The judge said the woman’s contributions to the bond repayments were ‘immense’ and that for 20 years she had maintained the property on her own. She had paid a key role in providing for the children during the years when the husband ‘was virtually out of the picture and making progress in his career’. Though he did very well in his life yet he ‘found no time or resources for his family.’
He had also ‘not been candid’ with the court about his income over the last 20 years, nor about the assets he might have acquired during that time, nor about any investment he may have made. ‘The lack of full and frank disclosure cannot work in his favour’ and it was ‘improper’ not to disclose assets owned ‘on the pretext that it was acquired after separation’. Under cross-examination the man admitted that he had indeed ‘acquired other properties’, but he refused to give any information about them to the court. While he seemed to believe that properties acquired after separation could not be considered by the court after separation, ‘this was obviously wrong,’ said the judge, adding that the man had no one to blame for the fact that an inference ‘may rightly be drawn that he indeed has other properties to his name’.
He had sold the second property without consulting or informing his wife and had used the proceeds for his own benefit.
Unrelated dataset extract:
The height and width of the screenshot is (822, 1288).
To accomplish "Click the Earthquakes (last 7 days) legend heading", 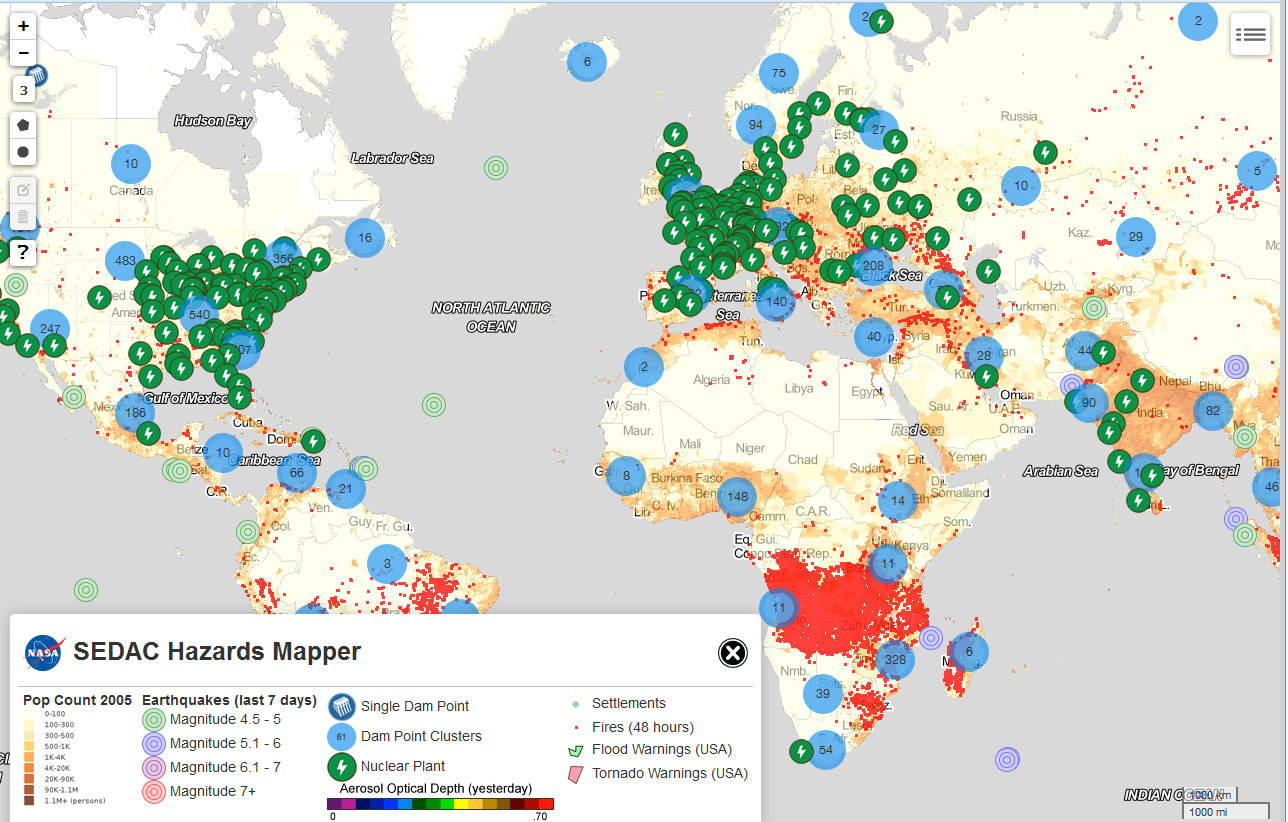I will (228, 700).
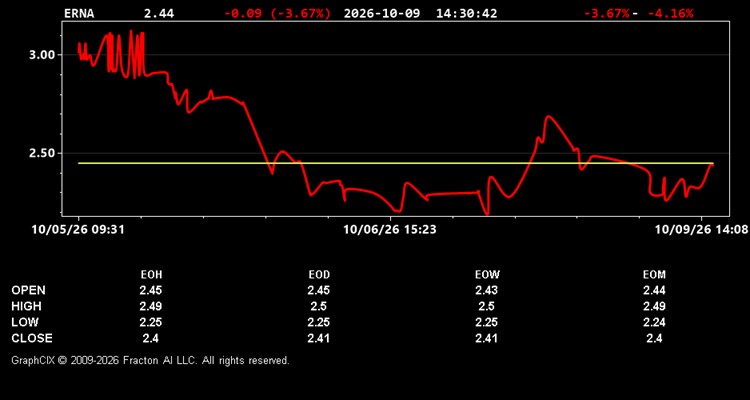Screen dimensions: 750x400
Task: Click the -0.09 (-3.67%) change text
Action: tap(277, 13)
Evidence given by the man indicated that he expected to be economically active for another 10 – 15 years, during which it was ‘apparent that he will continue receiving substantial income and that the dissolution of the marriage will not affect such income at all.’
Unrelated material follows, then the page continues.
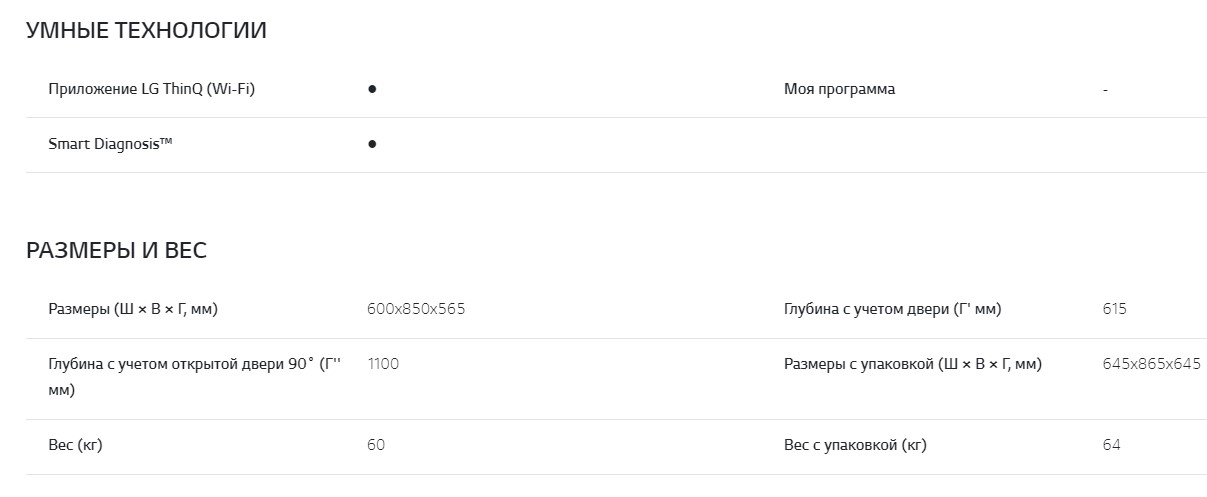Screen dimensions: 1207x497
Task: Click the Размеры с упаковкой label
Action: (x=912, y=364)
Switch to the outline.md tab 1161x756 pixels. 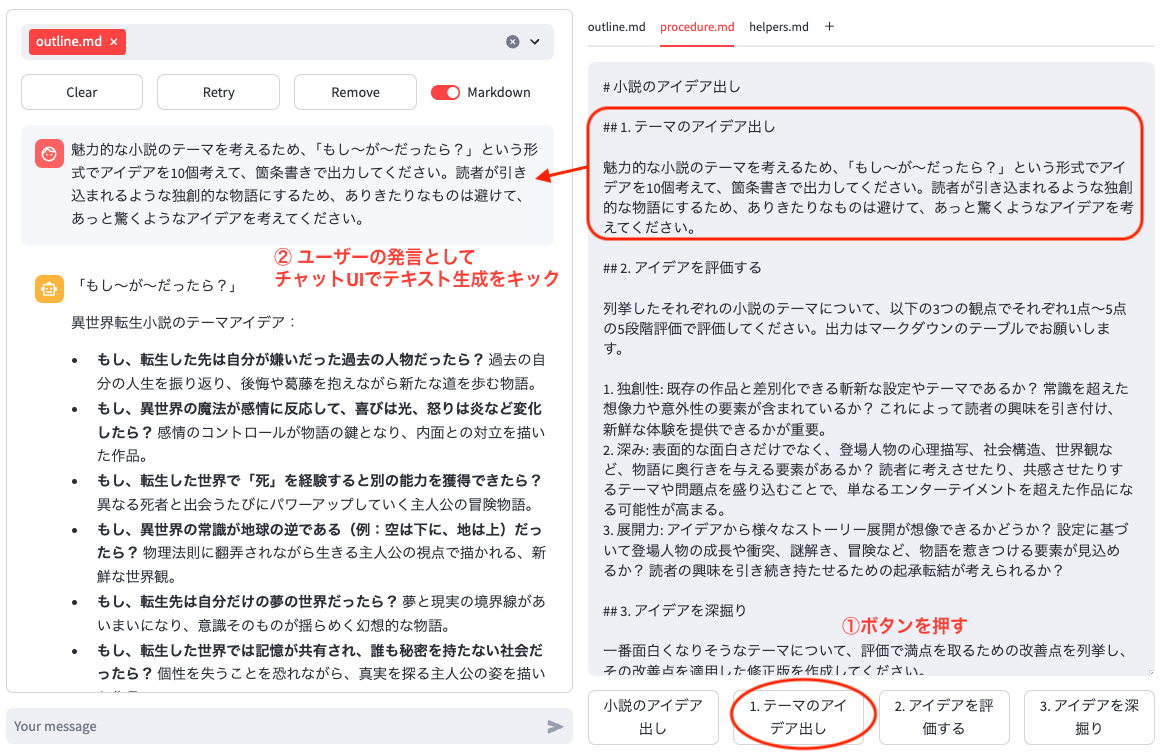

Given his financial status, he had no ‘need’ for a share in the matrimonial property. The wife, however, would be forced to retire later this year and would thus lose her source of income. The loss of the house would have devastating consequences on her, but not on the husband.
The judge therefore ruled that the woman she get the matrimonial home as her sole and exclusive property. The man was to sign all the necessary documents to enable his share to be transferred to her within 30 days. If he failed to do so, the sheriff was directed to sign instead of the husband.
Judgments in divorce actions are not often the stuff of news nor are they even usually of interest to other judges, but in the context of ensuring fairness to the woman, here the far more vulnerable party, this decision is worth reading.
In particular the judge’s comments on the need for full disclosure are significant, along with his clear disapproval of the husband’s apparent belief that property acquired after separation would not be considered by the court. So too is his stress on the court’s interest not being to ensure the parties ‘recoup’ their investments, but rather to consider and, if possible, provide for their future needs.
Given the facts of this case it would clearly have been most unjust for the court not to have awarded the property to the woman. But stranger things have happened, and so it is worth noting and commending this decision.